TRIBAL SOVEREIGN IMMUNITY
ROOKER-FELDMAN / RES JUDICATA / COLLATERAL ESTOPPEL
Vasquez v. YII
Shipping Company, Ltd., ---
F.3d --- (11th Cir. August 30, 2012) vacated an order dismissing a seaman’s complaint
alleging violations of the Jones Act, and federal maritime law of
unseaworthiness. Vasquez originally
filed his suit in Florida court, which dismissed his claims based on Florida’s
doctrine of forum non conveniens, and the dismissal was affirmed on appeal.
Vasquez then brought the same claims in federal district court, arguing that
federal maritime law applied to his case and that venue was not improper under
federal forum non conveniens principles. Although the Florida court never
decided whether federal maritime law was applicable to Vasquez’s case, the
district court ruled that under principles of res judicata and collateral
estoppel, Vasquez was precluded from litigating facts relevant to his federal
maritime claims. The district court then dismissed Vasquez’s complaint on the
grounds of federal forum non conveniens and the Rooker-Feldman doctrine based
on its application of collateral estoppel and res judicata. The appellate court
found that collateral estoppel applies only when identical issues are involved
and that was not the case here. Likewise, res judicata applies only to a final
judgment on the merits and, therefore, was not applicable here where there has
been no merits determination. Finally, the
Rooker-Feldman doctrine was a narrow doctrine that only applies to an attempt
to appeal a state court judgment. The doctrine holds that federal courts below
the Supreme Court must not become a court of appeals for state court decisions.
The state court appellant has to find a state court remedy, or obtain relief
from the U.S. Supreme Court. The Rooker-Feldman doctrine is “confined to cases”

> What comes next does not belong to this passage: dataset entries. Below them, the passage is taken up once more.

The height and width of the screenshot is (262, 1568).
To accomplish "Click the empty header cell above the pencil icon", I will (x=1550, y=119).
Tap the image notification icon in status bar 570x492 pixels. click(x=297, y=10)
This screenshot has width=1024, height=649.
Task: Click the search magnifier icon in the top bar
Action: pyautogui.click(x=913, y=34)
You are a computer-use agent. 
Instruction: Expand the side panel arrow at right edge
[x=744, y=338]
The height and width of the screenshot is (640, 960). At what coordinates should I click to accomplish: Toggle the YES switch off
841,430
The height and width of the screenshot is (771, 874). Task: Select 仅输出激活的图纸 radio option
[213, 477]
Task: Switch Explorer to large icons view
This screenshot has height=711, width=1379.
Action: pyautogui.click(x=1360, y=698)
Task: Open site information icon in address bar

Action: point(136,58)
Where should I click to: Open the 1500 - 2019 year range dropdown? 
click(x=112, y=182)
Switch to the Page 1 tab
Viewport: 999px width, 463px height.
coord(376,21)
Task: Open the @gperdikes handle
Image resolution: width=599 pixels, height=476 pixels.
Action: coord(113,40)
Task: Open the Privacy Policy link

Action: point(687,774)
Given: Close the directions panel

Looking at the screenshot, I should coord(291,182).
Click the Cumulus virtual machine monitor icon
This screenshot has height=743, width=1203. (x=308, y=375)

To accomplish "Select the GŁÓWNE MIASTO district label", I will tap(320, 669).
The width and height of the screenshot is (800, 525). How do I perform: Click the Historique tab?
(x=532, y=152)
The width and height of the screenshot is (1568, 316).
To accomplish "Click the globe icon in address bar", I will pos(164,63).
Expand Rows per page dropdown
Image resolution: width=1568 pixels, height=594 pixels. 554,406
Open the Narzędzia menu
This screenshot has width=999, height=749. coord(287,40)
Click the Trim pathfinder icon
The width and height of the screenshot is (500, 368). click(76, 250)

that were “brought by state-court losers complaining of injuries caused by
state-court judgments rendered before the district court proceedings commenced
and inviting district court review and rejection of those judgments.” Exxon
Mobile Corp. v Saudi Basic Indus. Corp., 544 U.S. 280, 284 (2005). In this case, Vasquez’s lawsuit does not seek
appellate review of the state court’s decision applying Florida’s forum non
conveniens rules to his claims. Instead, Vasquez seeks review of the district
court’s order that federal maritime law does not apply to his case, an issue not
resolved by the state court.
http://www.ca11.uscourts.gov/opinions/ops/201115141.pdf
TRIBAL SOVEREIGN IMMUNITY
Contour
Spa at the Hard Rock, Inc. v. Seminole Tribe of Fla., 2012 U.S. App. LEXIS
18464 (11th Cir. Aug. 30, 2012) affirmed the dismissal of a breach of lease
agreement suit based on lack of subject matter jurisdiction based on the Tribe’s
sovereign immunity. In the lease the
Tribe expressly waived its sovereign immunity concerning any lawsuits Contour
might bring based on the Tribe's default or breach of the lease agreement, but
the entire lease’s validity was explicitly conditioned upon approval by the
Secretary of the Interior, and such approval was never obtained.